Я знаю, что причастие в церкви делается из сладкого виноградного вина и белого пшеничного хлеба — просвирки. Просвирки у нас нет, вина тоже, зато есть хлеб черный, а вместо сладкого вина можно сладкую воду сделать. Сахар у нас тоже есть, лежит он в шкафчике, в уголке. Когда отец приезжает домой, мы всегда пьем чай, а без него мать самовар не ставит — боится, как бы не загорелась солома на крыше и не случился пожар. Но самое главное — она жалеет сахар, ведь за него деньги плачены: пятнадцать копеек за фунт! Шкафчик наш на замок не запирается, а только на щеколдочку, достать сахар проще простого. Но мне строго-настрого приказано не трогать сахар. Да его и тронуть нельзя, сверху лежит полный ряд из двадцати кусочков. И мать, конечно, заметит, если я возьму хотя бы один кусок. Взять сахар для такого дела не грех, ведь мы собираемся в пустыню, а потом попадем на небо. Но все же осторожность не мешает, лучше сделать так, чтобы мать не узнала.

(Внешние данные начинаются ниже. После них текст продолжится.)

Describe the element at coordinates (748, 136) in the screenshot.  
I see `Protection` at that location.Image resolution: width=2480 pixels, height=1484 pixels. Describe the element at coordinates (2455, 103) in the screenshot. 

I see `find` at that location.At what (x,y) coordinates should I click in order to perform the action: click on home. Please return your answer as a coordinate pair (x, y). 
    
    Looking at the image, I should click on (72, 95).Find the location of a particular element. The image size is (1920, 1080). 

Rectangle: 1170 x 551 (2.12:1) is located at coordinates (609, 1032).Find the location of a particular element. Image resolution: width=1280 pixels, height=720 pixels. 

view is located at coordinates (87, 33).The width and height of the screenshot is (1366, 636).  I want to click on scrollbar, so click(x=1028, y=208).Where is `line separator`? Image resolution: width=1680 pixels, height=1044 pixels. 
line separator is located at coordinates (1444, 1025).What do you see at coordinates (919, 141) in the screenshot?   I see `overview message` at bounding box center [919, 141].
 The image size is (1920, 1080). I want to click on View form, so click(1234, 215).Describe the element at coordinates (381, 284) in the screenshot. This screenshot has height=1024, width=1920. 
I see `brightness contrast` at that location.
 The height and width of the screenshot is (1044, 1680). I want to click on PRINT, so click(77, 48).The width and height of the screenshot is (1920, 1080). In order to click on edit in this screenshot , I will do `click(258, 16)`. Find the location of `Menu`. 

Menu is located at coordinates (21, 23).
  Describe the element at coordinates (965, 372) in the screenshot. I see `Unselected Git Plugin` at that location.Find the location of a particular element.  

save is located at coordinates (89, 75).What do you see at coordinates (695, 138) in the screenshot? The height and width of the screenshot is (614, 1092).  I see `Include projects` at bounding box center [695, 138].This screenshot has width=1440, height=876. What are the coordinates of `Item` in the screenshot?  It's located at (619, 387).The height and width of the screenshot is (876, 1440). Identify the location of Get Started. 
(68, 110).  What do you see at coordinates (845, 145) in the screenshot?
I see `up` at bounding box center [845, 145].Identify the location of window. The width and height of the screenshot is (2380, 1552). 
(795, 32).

И я лезу в шкаф за сахаром. Страх меня берет, а все же лезу. Достаю бумажный мешочек с сахаром, показываю его ребятам и говорю:

— Вот, ребята, дело какое. Мы натолчем сахару, высыплем его в миску, нальем воды и накрошим хлеба. Получится хорошая причасть. Но только как нам взять сахару, чтобы мать после не заметила? Ведь тут полные ряды.